## Directions
The answer must be an exact copy of the lines from the one with "You are a computer-use agent." through the final line of the records below, with no pictures.

--

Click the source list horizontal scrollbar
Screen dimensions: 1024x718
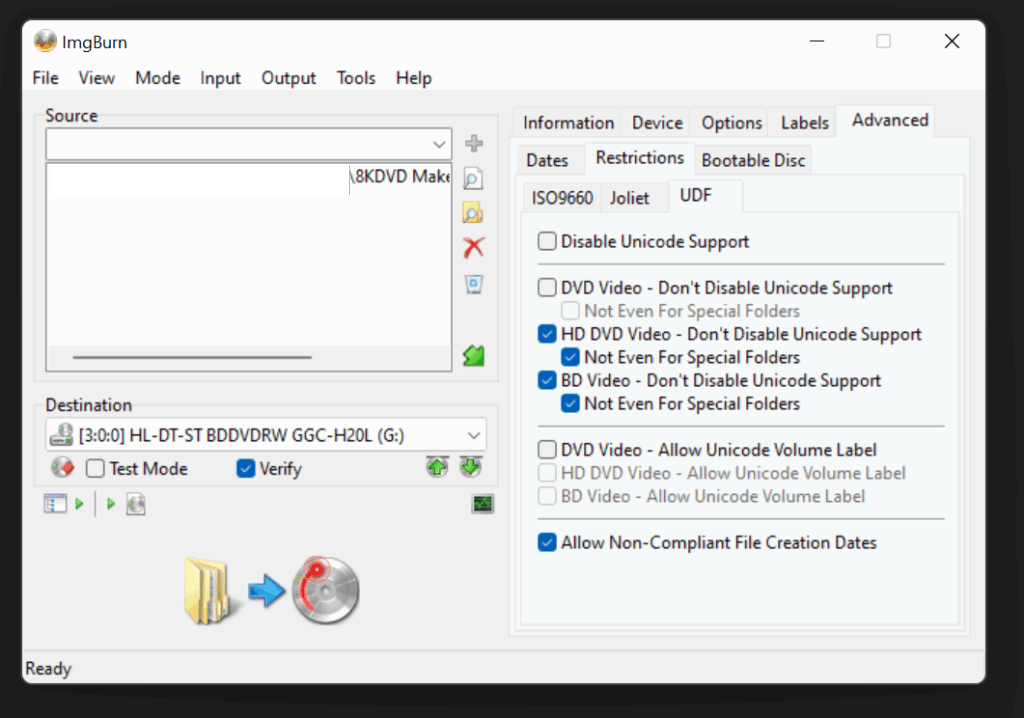pos(192,357)
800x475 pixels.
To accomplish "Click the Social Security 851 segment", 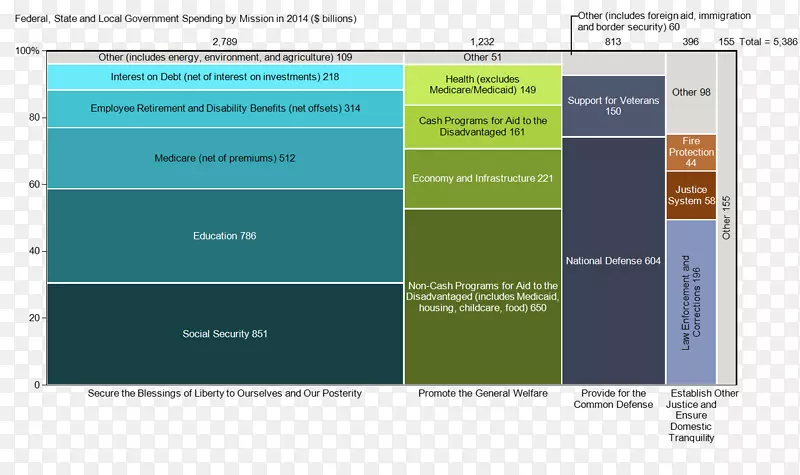I will [x=225, y=334].
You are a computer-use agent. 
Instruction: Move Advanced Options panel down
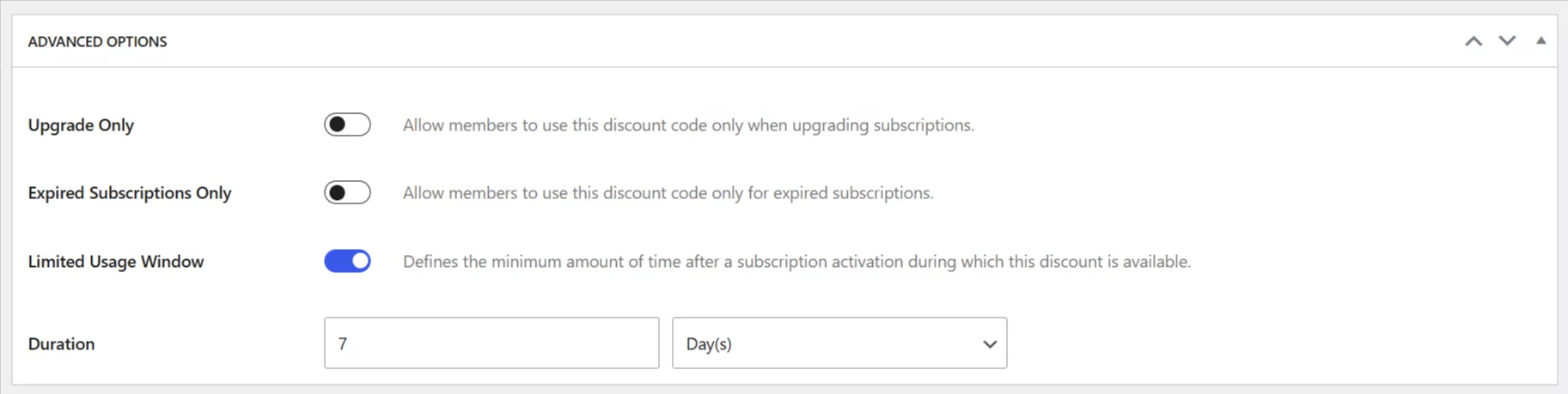[x=1507, y=41]
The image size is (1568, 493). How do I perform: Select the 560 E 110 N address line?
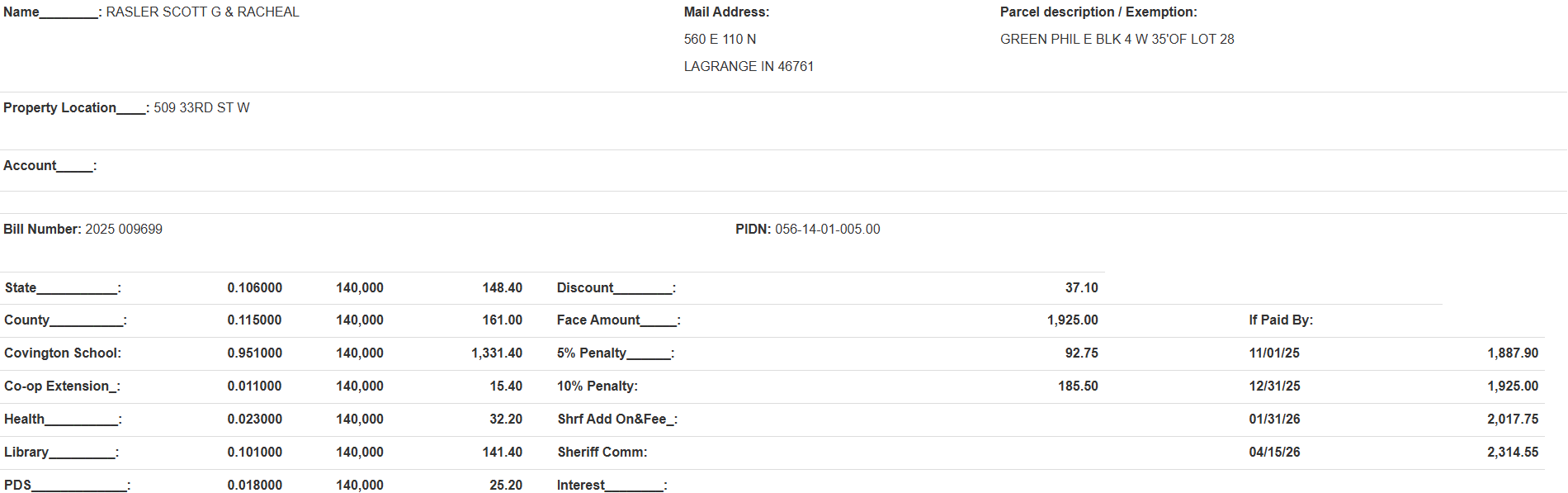[720, 40]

--

## Solution for this exercise
You are a computer-use agent. 
Instruction: Move Advanced Options panel down
[x=1507, y=41]
The image size is (1568, 493). How do I perform: Select the 560 E 110 N address line?
[720, 40]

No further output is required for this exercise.